● ACTIVITY LIST:
[1] Answer these questions from the article on the U.S. women's win over Angola:
(a) How many points did Griner score in the game?
(b) Which team did the U.S. beat by 70 points in 1990?
(c) Against which team did the U.S. also score 119 points in 2006?
[2] Reproduce word for word the part of the article on the U.S. women's win over Angola that opens with the words containing "U.S. women cruise" and closes with "with the Americans.".

● EXCERPTED PASSAGE:
U.S. women cruise past Angola

WNBA, Basketball, Olympic Sports, Los Angeles Sparks, Minnesota Lynx, Seattle Storm, Indiana Fever

ISTANBUL -- Brittney Griner was a little surprised.

Moments after the U.S. had just beaten Angola in the most lopsided victory in team history at the world championship, the players from the African nation wanted to take photos with the Americans.

The Angola team was so excited to see Griner and her American teammates that they spent 10 minutes after the game in front of the locker room taking picture after picture. They didn't care that they had just lost by 75 points.

"It was definitely strange and something I've never experienced before," said Griner, who had 15 points for the U.S. in a record 119-44 rout Tuesday night. "They were even talking on the court after I blocked a shot the girl wagged her finger at me and said no more, no more."

The victory was the biggest for the Americans in the worlds, surpassing the 70-point rout of Senegal in 1990.

The 119 points also tied the most ever for the U.S., matching the total the team had against China in 2006. Still, the points and the final margin never mattered to coach Geno Auriemma or his players.

"I just was saying, if we had won by this much and played really poorly and we just won because we had more talent than Angola I'd be a little disappointed," Auriemma said. "I thought we played really, really well. Our offensive chemistry was really good."

● DATA:
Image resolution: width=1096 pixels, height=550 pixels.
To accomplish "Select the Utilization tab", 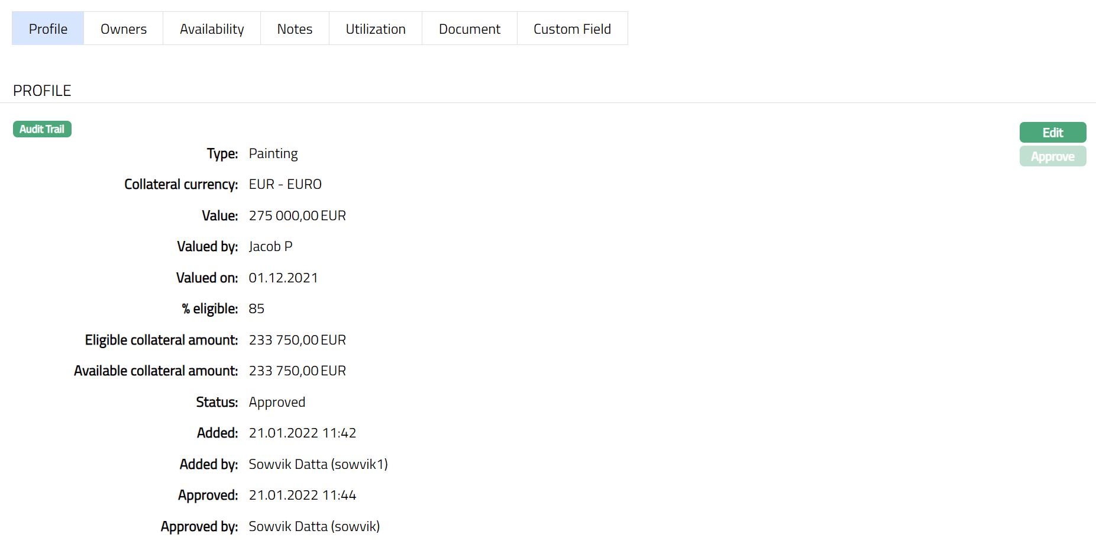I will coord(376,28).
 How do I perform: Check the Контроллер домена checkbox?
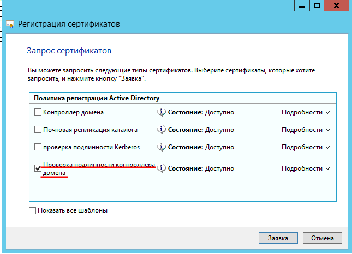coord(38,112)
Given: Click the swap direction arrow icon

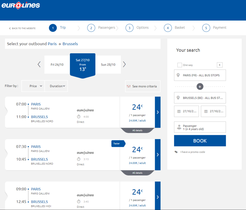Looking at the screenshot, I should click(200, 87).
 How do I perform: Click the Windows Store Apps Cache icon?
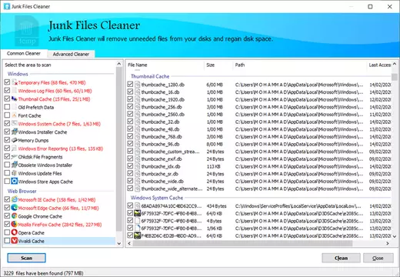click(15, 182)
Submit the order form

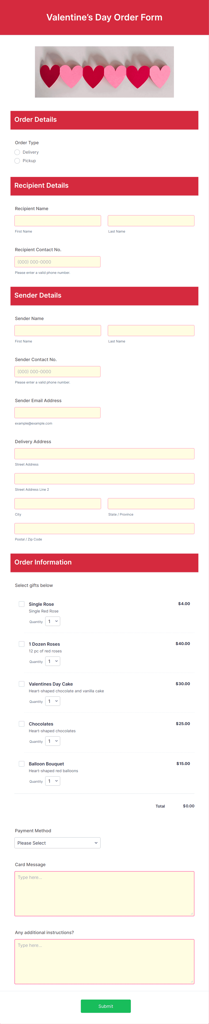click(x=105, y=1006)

● ANSWERS FOR THIS EXERCISE:
[1]
(a) 15 points
(b) Senegal
(c) China

[2]
U.S. women cruise past Angola

WNBA, Basketball, Olympic Sports, Los Angeles Sparks, Minnesota Lynx, Seattle Storm, Indiana Fever

ISTANBUL -- Brittney Griner was a little surprised.

Moments after the U.S. had just beaten Angola in the most lopsided victory in team history at the world championship, the players from the African nation wanted to take photos with the Americans.